About the same time (the 1970s), the world of biblical scholarship was experiencing a new frontier, as well. While this is highly oversimplified, the work of Jacob Neusner changed the world of hermeneutics as we know it. Neusner, a Jewish literary scholar (not a Christian), was attempting to understand how modern Christian thought had influenced Jewish thought. As he brought modern Christian scholars (mostly Catholic) to the table, they found themselves learning lessons from Judaism that had gone missing some 1800 years ago. Realizing the impact this had on our understanding of the Bible, academic Christians would never again engage in scholastic research or archaeology without the aid of their Jewish brothers.

Many people have asked me, “How could we have not known this stuff for all these years?” The ridiculously simplistic answer is that we just hadn’t asked. Until the work of Neusner and others, Christendom had been too worried about doctrinal purity and theological rightness to ask basic questions about the Bible’s long-lost Jewish context. Since the turn of the century, many evangelical churches are beginning to experience the work of these scholars, finally “turning the corner” to our common knowledge.

I had professors who told me in college that new discoveries often took 20–30 years to find a presence in the Church. These new discoveries have to be vetted and then handed to the educational institutions (universities and seminaries), and then taught to the eventual pastors who would teach these things from pulpits (and through blog posts). Now, with the rise of the Internet, the distribution of this information — and all information (good and bad) — is increasing exponentially.

But that’s not the only thing that changed at the turn of the century. The world of science had also taken an unexpected turn. While the modern era produced a scientific belief that we would be able to figure out everything if given enough time (see how this fits so well with secular humanism?), the discovery of quantum science radically changed all of that. Some of the most basic principles of physics and Newtonian movement no longer applied in quantum science. The scientific world reeled in the implications of this development.

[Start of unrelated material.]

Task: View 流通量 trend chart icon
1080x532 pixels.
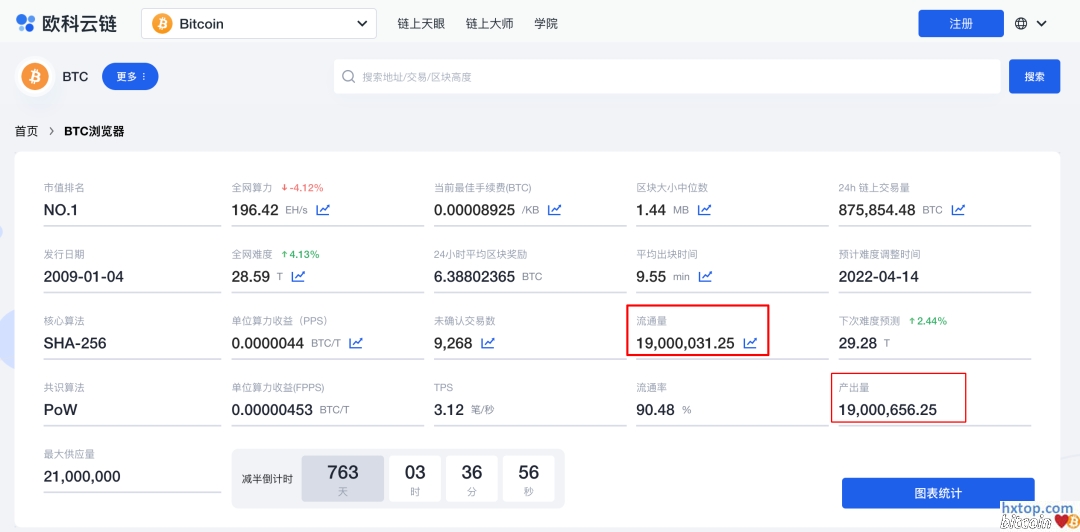Action: tap(750, 343)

Combine this with the sociological realizations of this century, and we have a major shift in worldview. While humanism took a major hit, secularism was (and is) far from dead. In fact, since the days of the French Revolution, this might be the most shocking shift Christendom has yet to accept. While we talk about it often (“post-Christian culture”), we have not figured out how to respond well to it.

Enter: Postmodernity.

In the late 1990s, the cultural cry became, “What do we truly know, anyway?” Whether it was society or politics or science, it seemed like absolutes weren’t as absolute as we had once thought. While the Church cried out against what they perceived as moral relativism, the world moved on anyway. Some progressive evangelicals attempted to move with this cultural change, bringing the gospel back into the cultural conversation by creating what is known as the Emerging Church. Largely rejected by Evangelicalism (and, I would argue, no longer considered a viable approach to the “new day” of Christian thought — at least in its original form), the Emerging Church helped start some conversations that would set the stage for growth the Church needed to prepare for its survival.

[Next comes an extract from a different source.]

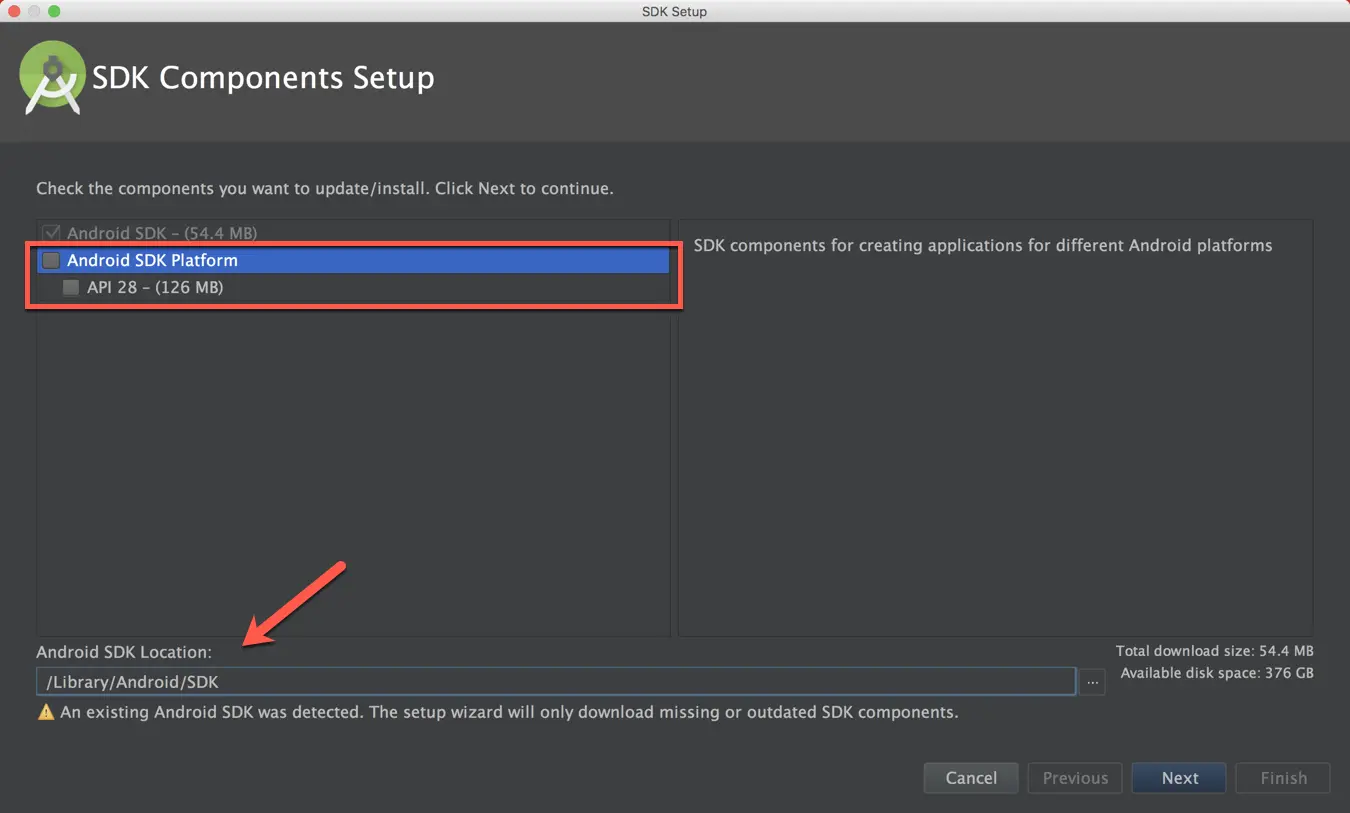Click the grayed Android SDK checkbox
This screenshot has width=1350, height=813.
click(x=51, y=233)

And now, a decade or two later, we find ourselves at today. With the rise of decentralized consumerism (Uber, Airbnb, etc) and social networks changing the language of interaction everywhere, it’s hard to know exactly what lies just around the bend. Where is God calling us and what does any of this mean? Is there any hope at all for the future of Christianity? It seems like we have devolved into such a mess that it's hard to know what God would even approve of in our efforts.

Well, in fact, I believe we find ourselves (as every generation has) perfectly placed for the future.